Immunotherapy combination helps patients with resistant melanoma
Separate immunotherapies work well together, pumping up the impact of immune system attack on tumors, an unprecedented clinical trial shows this week in the Journal of Clinical Oncology.
Capturing tumor-homing T cells from a patient’s blood, expanding and priming them in the lab, and then giving the cells back, along with a drug that keeps them from getting turned off, improved the prospects of patients with metastatic melanoma.
Seven of 10 patients treated with that combination in a clinical trial responded. Two had a complete response, two had their tumors shrink substantially and three others had stable disease. A separate paper on one of the complete responders was published in the Journal of Experimental Medicine.
Trial results, in a small sample, indicate the combination helps patients whose disease resisted those treatments separately. In addition to the T cells, patients were treated with ipilimumab, the original immune checkpoint inhibitor, which blocks a protein on T cells that shuts down immune response.
“Our goal is to develop combination therapies that provide a clear path for T cells to do their business,” says Cassian Yee, M.D., professor of Melanoma Medical Oncology and senior author of the trial, which was conducted initially at Fred Hutchinson Cancer Center in Seattle.
T cells are the targeted troops of the adaptive immune system, recognizing and binding to antigens – abnormalities found on bacteria, viruses or abnormal cells that mark them for attack. T cells track down and kill cells bearing the antigen that they’ve bound to and then remember them for future reference.
The combination clinical trial continues at MD Anderson, where Yee arrived in 2013 after developing the process for collecting, identifying and sorting tumor-targeting T cells from peripheral blood, enhancing them in the lab with interleukin-21, and then re-infusing them in patients.
It’s similar to another technique for gathering T cells directly from a patient’s tumor, called tumor-infiltrating lymphocytes or TIL. Yee’s method doesn’t require surgery to collect cells and is a milder regimen of treatment.

= = = = = = =

◆ TASKS TO PERFORM
(a) Translate this sentence from the melanoma article into Spanish: "Yee’s method doesn’t require surgery to collect cells and is a milder regimen of treatment."
(b) Update the melanoma article between "Seven of 10" and "Center in Seattle.", inclusive, changing "T cells" to "T lymphocytes" throughout.
(c) In the melanoma article, how many of the 10 patients treated with the combination had a complete response?

= = = = = = =

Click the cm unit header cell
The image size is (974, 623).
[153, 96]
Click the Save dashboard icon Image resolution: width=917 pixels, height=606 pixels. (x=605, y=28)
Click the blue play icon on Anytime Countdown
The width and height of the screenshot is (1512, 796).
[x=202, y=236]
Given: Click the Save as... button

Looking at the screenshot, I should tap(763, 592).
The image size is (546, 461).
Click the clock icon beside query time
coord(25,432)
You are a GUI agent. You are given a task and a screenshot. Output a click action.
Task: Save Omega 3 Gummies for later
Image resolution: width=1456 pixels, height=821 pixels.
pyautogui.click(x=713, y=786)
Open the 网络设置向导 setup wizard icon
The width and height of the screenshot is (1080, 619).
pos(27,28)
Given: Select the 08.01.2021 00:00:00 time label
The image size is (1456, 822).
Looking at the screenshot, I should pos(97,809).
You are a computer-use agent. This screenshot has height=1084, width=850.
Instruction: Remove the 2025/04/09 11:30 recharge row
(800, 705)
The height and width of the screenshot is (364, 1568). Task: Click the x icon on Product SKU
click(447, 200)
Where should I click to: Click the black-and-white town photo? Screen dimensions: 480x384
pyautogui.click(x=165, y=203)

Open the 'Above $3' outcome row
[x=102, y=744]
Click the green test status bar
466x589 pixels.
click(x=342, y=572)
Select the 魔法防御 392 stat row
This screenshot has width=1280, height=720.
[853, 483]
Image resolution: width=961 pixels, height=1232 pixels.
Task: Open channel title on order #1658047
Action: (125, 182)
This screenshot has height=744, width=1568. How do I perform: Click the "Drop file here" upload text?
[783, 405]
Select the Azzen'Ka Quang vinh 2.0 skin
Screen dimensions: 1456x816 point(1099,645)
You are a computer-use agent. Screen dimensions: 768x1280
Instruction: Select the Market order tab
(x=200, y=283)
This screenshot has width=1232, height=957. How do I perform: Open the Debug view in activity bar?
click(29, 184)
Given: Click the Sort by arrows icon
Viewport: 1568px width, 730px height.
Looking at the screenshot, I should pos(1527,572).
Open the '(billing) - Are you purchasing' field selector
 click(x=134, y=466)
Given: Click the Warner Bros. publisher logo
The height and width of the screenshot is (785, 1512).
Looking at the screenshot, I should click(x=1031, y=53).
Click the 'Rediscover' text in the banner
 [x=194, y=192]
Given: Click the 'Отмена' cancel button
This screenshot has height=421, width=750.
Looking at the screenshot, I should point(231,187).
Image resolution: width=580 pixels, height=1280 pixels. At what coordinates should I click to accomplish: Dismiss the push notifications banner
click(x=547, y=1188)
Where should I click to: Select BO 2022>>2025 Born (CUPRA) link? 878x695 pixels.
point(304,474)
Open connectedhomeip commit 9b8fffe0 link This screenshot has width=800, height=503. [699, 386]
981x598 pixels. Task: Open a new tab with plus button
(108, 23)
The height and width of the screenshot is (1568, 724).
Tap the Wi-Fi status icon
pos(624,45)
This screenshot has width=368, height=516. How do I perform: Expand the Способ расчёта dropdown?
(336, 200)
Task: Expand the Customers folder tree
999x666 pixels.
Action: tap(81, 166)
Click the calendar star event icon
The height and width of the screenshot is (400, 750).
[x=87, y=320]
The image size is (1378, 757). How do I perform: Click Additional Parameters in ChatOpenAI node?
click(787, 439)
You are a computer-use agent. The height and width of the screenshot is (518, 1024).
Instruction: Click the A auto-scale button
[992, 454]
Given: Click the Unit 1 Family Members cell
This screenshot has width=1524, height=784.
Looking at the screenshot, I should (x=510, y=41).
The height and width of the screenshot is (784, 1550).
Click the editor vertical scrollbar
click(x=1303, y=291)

= = = = = = =

◆ ANSWER SET
(a) El método de Yee no requiere cirugía para recolectar células y es un régimen de tratamiento más suave.

(b)
Seven of 10 patients treated with that combination in a clinical trial responded. Two had a complete response, two had their tumors shrink substantially and three others had stable disease. A separate paper on one of the complete responders was published in the Journal of Experimental Medicine.
Trial results, in a small sample, indicate the combination helps patients whose disease resisted those treatments separately. In addition to the T lymphocytes, patients were treated with ipilimumab, the original immune checkpoint inhibitor, which blocks a protein on T lymphocytes that shuts down immune response.
“Our goal is to develop combination therapies that provide a clear path for T lymphocytes to do their business,” says Cassian Yee, M.D., professor of Melanoma Medical Oncology and senior author of the trial, which was conducted initially at Fred Hutchinson Cancer Center in Seattle.

(c) Two.